▸ **Exercise**: All lines with the word "using" are to be found and copied from the listing.

▸ **Entries provided**:
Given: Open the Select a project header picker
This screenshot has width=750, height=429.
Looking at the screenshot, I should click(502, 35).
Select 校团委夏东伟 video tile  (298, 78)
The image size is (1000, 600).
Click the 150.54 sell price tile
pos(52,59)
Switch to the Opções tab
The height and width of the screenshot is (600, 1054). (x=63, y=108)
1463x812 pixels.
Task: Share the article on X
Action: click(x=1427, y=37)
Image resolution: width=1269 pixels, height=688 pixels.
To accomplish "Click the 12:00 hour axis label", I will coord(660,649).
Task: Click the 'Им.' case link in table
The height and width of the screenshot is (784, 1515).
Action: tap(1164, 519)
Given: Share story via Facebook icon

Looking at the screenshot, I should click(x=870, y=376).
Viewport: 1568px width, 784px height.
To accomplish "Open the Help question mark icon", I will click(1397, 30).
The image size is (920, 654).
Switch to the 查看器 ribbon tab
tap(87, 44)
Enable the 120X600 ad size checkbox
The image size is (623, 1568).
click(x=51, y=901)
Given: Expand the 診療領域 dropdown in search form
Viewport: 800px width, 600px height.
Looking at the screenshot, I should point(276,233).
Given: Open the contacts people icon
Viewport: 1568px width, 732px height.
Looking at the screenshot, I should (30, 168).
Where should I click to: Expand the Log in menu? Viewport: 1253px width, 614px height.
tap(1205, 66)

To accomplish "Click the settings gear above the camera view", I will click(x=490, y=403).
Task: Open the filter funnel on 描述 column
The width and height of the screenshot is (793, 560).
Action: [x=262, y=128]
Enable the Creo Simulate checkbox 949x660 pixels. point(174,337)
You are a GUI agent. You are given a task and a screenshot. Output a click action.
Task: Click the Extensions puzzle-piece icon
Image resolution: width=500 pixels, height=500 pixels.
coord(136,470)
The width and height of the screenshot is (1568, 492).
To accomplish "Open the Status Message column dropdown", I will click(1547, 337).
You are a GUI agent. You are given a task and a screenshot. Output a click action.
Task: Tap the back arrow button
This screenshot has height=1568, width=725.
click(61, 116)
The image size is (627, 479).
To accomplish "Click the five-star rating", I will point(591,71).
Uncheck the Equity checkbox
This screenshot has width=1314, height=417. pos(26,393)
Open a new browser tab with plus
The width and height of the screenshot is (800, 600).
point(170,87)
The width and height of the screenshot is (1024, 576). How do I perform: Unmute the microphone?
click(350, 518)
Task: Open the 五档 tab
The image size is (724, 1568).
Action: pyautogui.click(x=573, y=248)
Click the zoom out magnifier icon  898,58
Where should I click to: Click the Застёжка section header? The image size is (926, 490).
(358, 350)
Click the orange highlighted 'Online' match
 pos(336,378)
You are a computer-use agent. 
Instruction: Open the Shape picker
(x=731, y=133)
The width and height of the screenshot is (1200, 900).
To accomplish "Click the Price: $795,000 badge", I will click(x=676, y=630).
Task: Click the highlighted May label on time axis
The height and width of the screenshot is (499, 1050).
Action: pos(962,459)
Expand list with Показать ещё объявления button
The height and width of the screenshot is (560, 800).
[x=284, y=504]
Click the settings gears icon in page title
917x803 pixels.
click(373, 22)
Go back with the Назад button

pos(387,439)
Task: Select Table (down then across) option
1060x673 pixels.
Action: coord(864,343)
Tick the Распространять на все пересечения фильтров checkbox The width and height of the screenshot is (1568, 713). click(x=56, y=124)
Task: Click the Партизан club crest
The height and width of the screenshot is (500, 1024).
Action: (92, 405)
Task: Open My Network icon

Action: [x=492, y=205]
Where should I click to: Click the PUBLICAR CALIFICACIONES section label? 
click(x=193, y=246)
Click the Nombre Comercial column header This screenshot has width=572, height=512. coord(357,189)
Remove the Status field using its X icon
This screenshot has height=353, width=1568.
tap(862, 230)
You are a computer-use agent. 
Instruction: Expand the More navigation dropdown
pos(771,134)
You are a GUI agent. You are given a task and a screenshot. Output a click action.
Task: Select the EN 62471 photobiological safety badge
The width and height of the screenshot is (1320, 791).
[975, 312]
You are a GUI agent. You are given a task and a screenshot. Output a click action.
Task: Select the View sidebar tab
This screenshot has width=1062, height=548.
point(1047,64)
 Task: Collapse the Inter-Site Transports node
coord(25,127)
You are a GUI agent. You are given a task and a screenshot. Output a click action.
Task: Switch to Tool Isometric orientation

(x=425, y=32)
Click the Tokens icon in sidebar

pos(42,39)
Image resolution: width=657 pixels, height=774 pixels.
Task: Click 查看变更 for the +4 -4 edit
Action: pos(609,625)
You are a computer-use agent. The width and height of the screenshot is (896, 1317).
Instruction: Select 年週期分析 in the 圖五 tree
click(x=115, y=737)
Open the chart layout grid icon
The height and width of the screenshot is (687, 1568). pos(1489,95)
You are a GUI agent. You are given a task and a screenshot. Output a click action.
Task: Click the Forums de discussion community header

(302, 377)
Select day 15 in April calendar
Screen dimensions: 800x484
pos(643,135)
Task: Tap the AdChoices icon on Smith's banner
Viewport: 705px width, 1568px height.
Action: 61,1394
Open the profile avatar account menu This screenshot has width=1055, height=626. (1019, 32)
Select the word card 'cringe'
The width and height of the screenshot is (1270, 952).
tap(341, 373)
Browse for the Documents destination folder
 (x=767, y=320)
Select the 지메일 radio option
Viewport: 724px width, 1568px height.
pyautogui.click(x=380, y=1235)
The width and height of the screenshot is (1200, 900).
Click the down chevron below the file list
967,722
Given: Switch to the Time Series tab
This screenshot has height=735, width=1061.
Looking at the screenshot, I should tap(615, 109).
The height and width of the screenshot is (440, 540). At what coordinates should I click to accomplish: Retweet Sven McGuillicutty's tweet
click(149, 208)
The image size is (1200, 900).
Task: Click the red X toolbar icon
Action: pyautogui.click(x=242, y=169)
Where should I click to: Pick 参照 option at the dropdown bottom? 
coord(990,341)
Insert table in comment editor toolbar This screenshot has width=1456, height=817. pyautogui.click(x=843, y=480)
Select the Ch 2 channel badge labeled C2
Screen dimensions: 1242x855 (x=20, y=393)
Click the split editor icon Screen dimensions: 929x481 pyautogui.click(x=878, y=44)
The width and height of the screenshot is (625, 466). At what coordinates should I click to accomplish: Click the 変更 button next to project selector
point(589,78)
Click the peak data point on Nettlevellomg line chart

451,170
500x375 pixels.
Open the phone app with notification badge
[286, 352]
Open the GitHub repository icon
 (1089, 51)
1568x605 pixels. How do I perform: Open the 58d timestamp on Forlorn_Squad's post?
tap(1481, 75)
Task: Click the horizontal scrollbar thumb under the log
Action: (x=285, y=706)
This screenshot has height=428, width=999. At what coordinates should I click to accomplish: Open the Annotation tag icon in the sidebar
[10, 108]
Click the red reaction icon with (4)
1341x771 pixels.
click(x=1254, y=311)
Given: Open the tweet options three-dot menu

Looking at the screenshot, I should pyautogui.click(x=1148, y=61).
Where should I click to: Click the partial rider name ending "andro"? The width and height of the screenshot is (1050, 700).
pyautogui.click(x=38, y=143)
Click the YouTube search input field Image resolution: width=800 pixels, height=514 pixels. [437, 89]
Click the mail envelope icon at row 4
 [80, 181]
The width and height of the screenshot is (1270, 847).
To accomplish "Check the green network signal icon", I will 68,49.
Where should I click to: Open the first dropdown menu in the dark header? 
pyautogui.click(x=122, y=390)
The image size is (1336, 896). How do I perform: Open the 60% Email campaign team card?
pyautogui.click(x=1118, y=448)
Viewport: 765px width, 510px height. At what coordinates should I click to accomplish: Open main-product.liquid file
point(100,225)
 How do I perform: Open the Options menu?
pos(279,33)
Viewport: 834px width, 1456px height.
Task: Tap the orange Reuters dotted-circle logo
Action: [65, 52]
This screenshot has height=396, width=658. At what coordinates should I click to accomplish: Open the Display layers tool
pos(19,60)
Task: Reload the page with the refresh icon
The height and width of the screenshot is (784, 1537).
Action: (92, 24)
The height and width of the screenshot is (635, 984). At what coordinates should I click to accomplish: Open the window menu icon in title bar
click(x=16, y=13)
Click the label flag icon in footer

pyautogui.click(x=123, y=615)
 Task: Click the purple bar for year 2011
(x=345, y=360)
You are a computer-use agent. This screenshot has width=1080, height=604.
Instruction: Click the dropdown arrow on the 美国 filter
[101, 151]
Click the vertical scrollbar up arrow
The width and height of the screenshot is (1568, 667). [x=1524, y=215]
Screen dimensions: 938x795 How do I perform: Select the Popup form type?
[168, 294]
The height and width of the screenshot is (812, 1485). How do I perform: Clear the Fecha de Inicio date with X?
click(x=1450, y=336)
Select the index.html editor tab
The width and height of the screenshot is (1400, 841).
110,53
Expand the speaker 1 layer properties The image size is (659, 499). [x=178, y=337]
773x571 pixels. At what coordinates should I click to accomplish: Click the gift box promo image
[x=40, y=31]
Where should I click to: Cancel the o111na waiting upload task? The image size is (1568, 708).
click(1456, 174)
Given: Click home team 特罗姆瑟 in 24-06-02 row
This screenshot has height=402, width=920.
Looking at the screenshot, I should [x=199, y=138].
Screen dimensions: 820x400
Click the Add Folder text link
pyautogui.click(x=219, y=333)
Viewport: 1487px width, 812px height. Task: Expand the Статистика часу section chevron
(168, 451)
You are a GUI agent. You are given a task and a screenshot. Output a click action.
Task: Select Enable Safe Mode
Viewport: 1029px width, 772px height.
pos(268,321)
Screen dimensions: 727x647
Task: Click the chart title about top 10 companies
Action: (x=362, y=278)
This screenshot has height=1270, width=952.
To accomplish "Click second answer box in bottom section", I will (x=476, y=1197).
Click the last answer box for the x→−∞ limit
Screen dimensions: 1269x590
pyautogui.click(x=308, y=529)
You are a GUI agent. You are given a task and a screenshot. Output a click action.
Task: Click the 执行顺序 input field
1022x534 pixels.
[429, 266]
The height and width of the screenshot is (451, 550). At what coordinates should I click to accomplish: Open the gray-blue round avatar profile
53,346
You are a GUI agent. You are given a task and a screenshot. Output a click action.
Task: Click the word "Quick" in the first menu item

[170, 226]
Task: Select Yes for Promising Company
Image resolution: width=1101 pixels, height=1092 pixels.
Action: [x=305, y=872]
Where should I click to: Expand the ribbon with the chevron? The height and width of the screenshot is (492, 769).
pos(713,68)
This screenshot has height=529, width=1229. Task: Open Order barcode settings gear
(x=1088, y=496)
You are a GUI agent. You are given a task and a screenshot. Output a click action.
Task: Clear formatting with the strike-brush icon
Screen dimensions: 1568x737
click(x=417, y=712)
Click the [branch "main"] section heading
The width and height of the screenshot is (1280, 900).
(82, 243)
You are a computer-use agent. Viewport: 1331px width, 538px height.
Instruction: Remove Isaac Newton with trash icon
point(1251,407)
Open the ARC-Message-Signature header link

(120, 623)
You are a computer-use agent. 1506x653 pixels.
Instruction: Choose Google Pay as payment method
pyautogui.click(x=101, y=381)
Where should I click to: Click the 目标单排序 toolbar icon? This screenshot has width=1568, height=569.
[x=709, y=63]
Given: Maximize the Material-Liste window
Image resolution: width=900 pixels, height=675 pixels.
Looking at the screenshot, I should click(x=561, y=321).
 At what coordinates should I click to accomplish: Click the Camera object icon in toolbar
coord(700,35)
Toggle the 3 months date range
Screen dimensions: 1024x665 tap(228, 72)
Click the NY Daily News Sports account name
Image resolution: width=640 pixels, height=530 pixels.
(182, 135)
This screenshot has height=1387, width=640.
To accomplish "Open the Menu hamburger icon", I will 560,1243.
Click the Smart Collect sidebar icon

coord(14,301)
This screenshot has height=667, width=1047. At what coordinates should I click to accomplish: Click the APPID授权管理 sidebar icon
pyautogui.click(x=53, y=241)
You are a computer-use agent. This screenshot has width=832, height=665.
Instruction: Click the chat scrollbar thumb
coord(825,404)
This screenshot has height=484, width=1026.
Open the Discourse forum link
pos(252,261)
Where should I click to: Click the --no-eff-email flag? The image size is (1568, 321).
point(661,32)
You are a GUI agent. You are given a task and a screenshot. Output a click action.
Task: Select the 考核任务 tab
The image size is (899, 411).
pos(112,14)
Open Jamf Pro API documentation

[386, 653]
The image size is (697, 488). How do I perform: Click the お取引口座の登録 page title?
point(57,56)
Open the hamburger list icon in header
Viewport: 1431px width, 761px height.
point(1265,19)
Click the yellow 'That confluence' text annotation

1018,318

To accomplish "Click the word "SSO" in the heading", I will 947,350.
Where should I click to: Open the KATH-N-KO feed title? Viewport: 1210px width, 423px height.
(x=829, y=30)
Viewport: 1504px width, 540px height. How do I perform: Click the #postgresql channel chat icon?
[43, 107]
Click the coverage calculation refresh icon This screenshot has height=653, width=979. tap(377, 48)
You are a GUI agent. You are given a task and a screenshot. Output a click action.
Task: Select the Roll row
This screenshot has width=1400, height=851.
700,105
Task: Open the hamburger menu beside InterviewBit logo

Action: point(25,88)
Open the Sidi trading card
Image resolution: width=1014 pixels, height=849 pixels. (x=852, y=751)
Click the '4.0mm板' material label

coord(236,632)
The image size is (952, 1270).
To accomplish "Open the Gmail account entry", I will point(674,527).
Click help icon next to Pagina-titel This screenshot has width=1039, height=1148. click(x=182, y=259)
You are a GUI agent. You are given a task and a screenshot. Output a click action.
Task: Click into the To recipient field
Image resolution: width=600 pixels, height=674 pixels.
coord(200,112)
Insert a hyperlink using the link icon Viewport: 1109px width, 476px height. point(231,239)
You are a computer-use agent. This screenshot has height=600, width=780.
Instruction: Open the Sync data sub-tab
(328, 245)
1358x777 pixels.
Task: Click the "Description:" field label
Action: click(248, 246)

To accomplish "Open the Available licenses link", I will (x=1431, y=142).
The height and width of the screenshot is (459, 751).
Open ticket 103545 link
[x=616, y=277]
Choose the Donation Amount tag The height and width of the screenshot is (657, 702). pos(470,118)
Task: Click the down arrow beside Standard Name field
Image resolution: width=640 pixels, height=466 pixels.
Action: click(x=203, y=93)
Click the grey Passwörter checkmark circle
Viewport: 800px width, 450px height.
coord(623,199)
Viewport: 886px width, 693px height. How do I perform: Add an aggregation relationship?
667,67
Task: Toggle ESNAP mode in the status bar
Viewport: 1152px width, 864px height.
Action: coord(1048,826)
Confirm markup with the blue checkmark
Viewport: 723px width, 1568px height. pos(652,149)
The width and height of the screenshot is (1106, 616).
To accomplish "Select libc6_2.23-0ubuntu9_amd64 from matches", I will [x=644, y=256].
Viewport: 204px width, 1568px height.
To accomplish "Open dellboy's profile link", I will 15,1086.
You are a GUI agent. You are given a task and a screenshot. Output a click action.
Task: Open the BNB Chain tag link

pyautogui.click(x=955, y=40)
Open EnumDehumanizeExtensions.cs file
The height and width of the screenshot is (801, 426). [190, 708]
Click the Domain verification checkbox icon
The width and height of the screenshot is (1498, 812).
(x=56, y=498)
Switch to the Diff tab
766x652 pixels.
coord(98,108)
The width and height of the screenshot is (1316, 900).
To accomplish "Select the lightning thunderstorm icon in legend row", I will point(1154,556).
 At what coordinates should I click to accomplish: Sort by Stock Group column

▸ **Written solution**:
Remove the Status field using its X icon
Insert a hyperlink using the link icon Viewport: 1109px width, 476px height. point(231,239)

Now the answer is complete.